[Pixel coordinate grounding data]
···
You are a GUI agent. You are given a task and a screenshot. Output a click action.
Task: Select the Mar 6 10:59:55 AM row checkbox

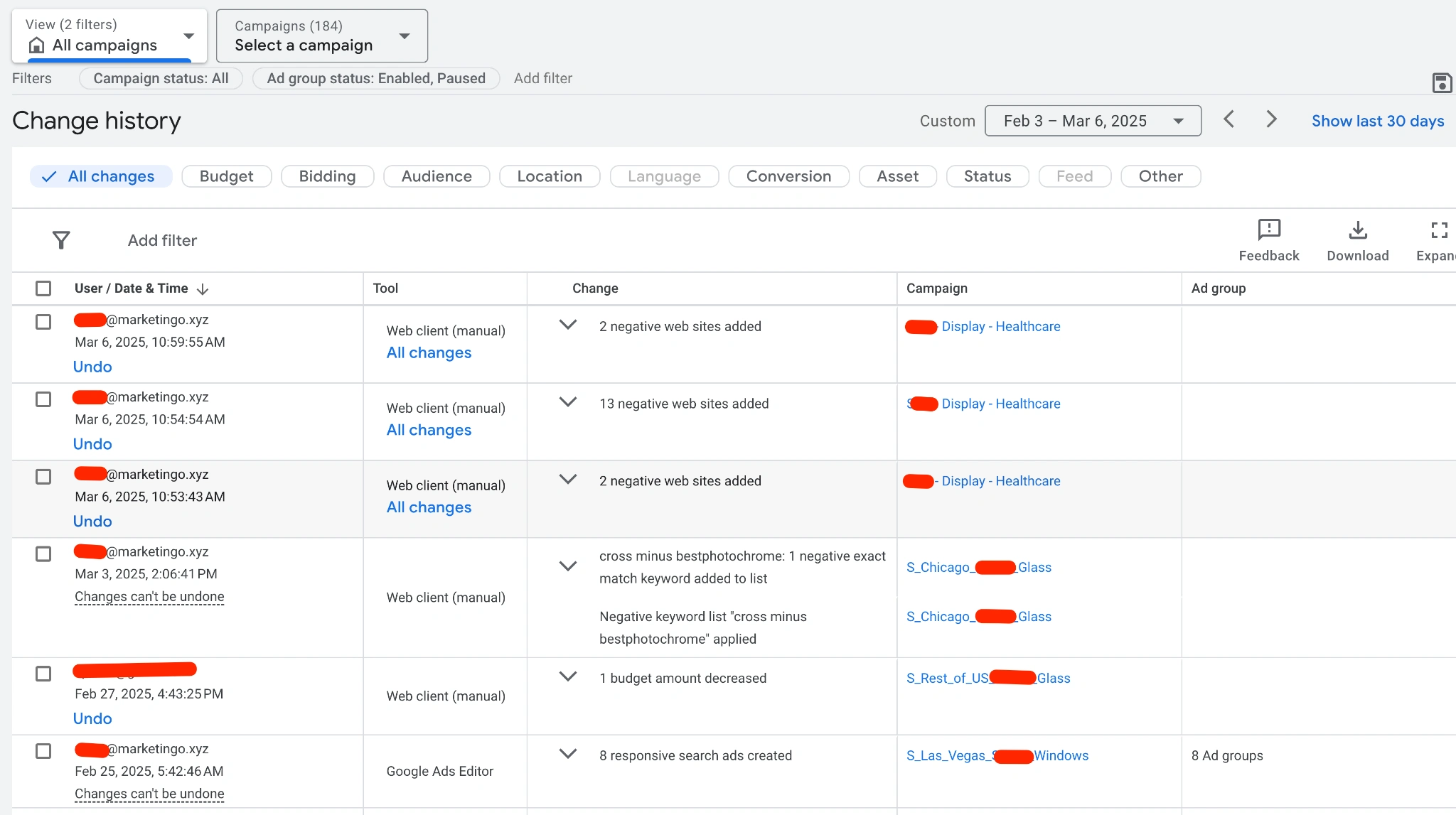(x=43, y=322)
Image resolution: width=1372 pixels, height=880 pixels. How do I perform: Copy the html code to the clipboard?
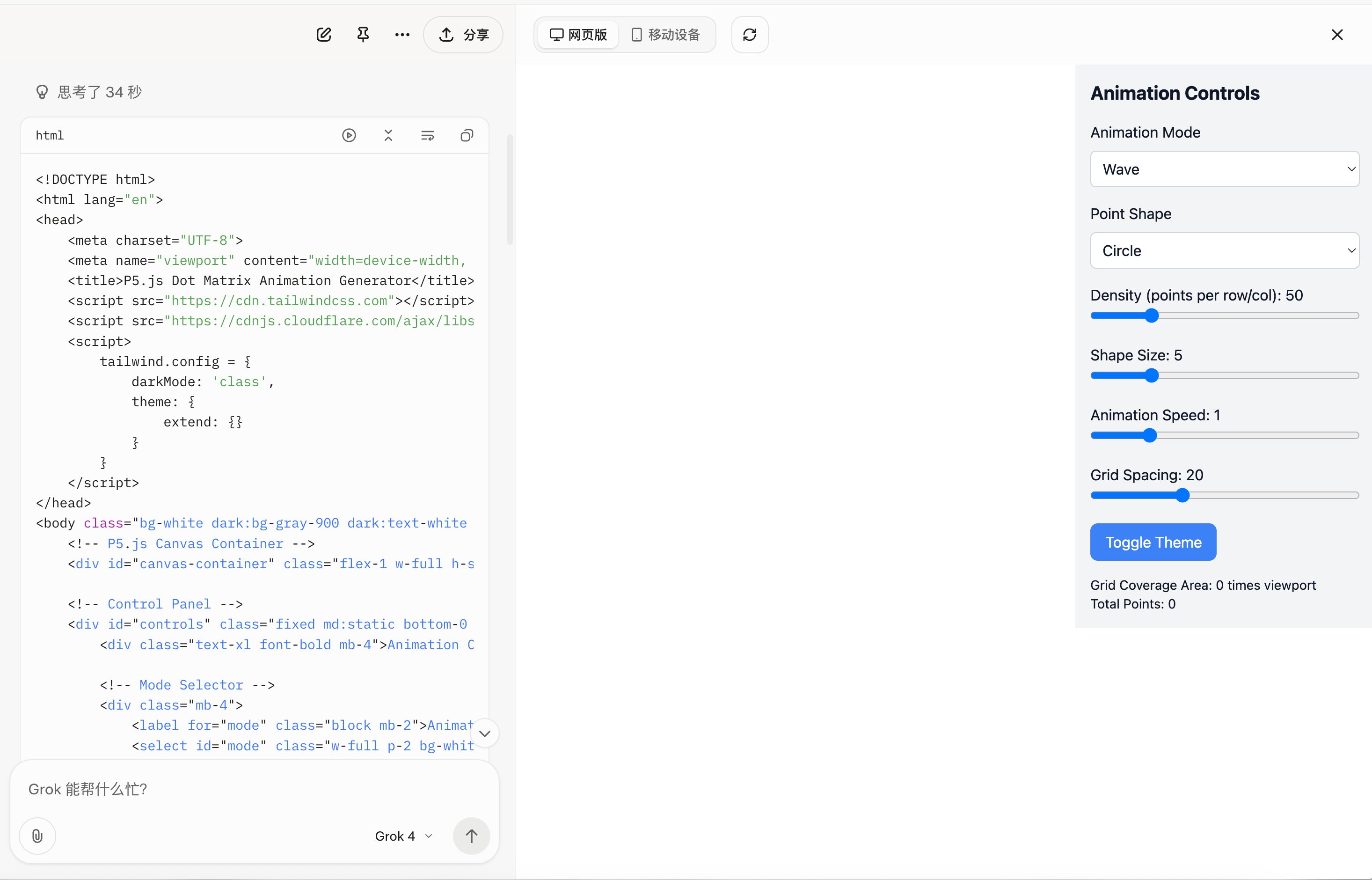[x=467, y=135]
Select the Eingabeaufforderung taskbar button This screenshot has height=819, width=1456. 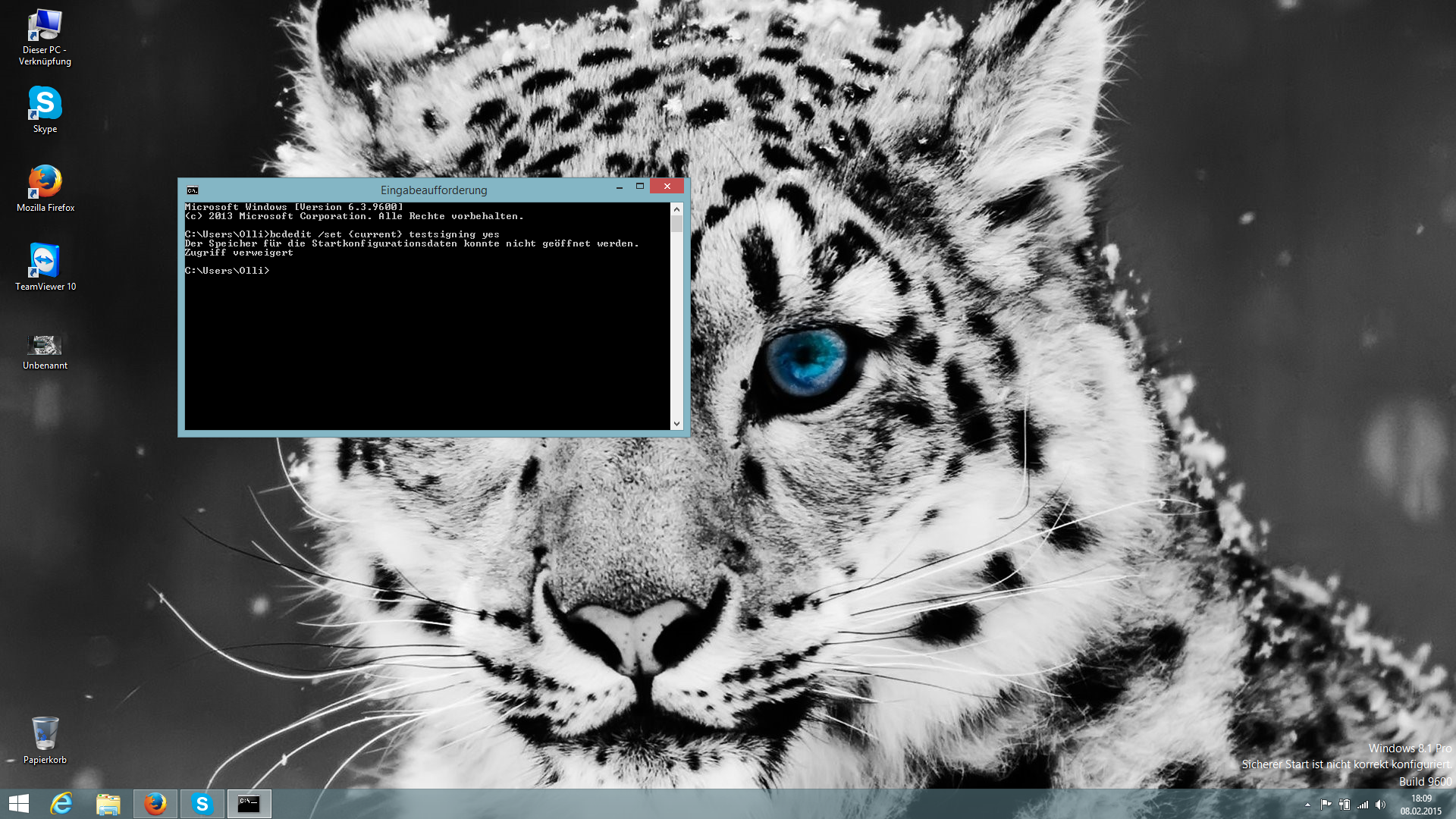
···
* [Your instructions] Copy the entries above faithfully and omit every image.

* [Exercise solution]
You are a GUI agent. You are given a task and a screenshot. Output a click action.
Task: Select the Mar 6 10:59:55 AM row checkbox

(x=43, y=322)
Image resolution: width=1372 pixels, height=880 pixels. How do I perform: Copy the html code to the clipboard?
[x=467, y=135]
Select the Eingabeaufforderung taskbar button This screenshot has height=819, width=1456. 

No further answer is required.